P.- ¿Los pacientes le preguntan mucho sobre sexo?
R.- Realmente sí preguntan, aunque una cosa es la sexualidad mediática y otra la del día a día. La mayor parte preguntan por el tema de la erección. Es verdad que el hombre tiene una gran importancia por este asunto. Y en el momento en que empieza a tener problemas acude al urólogo. Yo siempre digo que es una buena manera de atraer al paciente a nuestras consultas, porque tener la tensión alta o el PSA alto no se nota, pero los problemas de erección sí. Con lo cual es una buena oportunidad para evaluar su función prostática y también su riesgo cardiovascular. No es infrecuente diagnosticar problemas cardiovasculares por un problema de disfunción eréctil. Es verdad que suelen dejar siempre las preguntas sobre este asunto para el final de la conversación, van hablando de otras cosas, les da vergüenza y ya dicen: "Doctor, se me olvidaba una cosa". Y ya sabemos que cuando se les olvida una cosa, es esa.
P.- ¿Y por el tamaño o la forma del pene?

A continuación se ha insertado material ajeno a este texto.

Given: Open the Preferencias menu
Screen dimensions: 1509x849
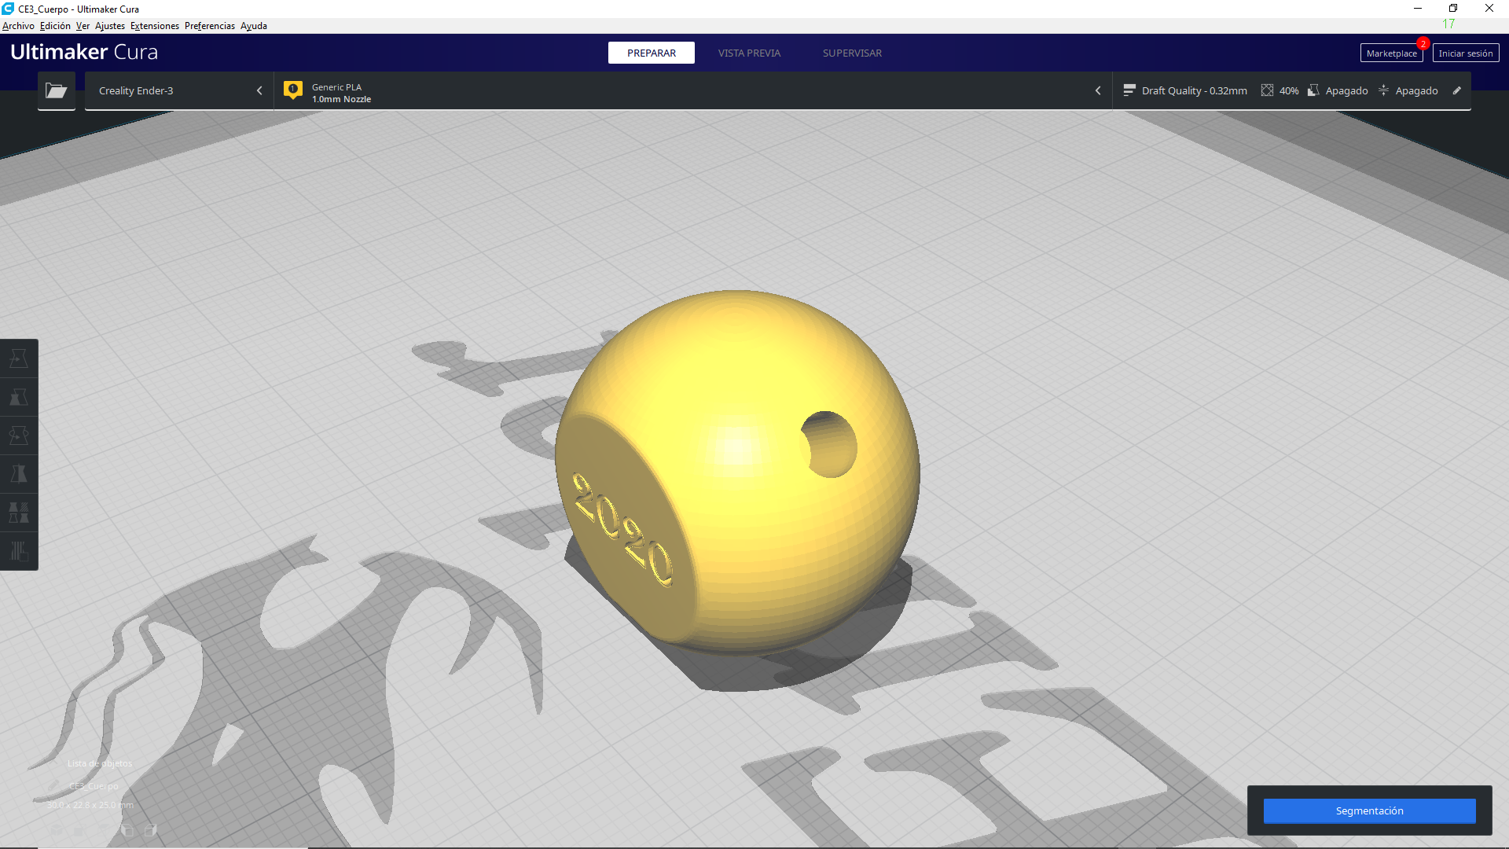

R.- También. Sí, vemos casos de síndrome de dismorfia peneana -cómo percibe un paciente su propio pene- o de síndrome del vestuario, sí. Yo creo que está aumentando en la población la preocupación por el tamaño y el grosor del pene y yo creo que va a ser una de las grandes áreas de la especialidad. Yo diría que vamos a hacer mucha más cirugía genital del pene de la que hacíamos antes. La preocupación por la estética de los genitales masculinos está cogiendo peso. Es verdad que hasta ahora no hemos tenido opciones buenas, pero a medida que surjan soluciones mejores como las hay en la mujer, será un área de interés.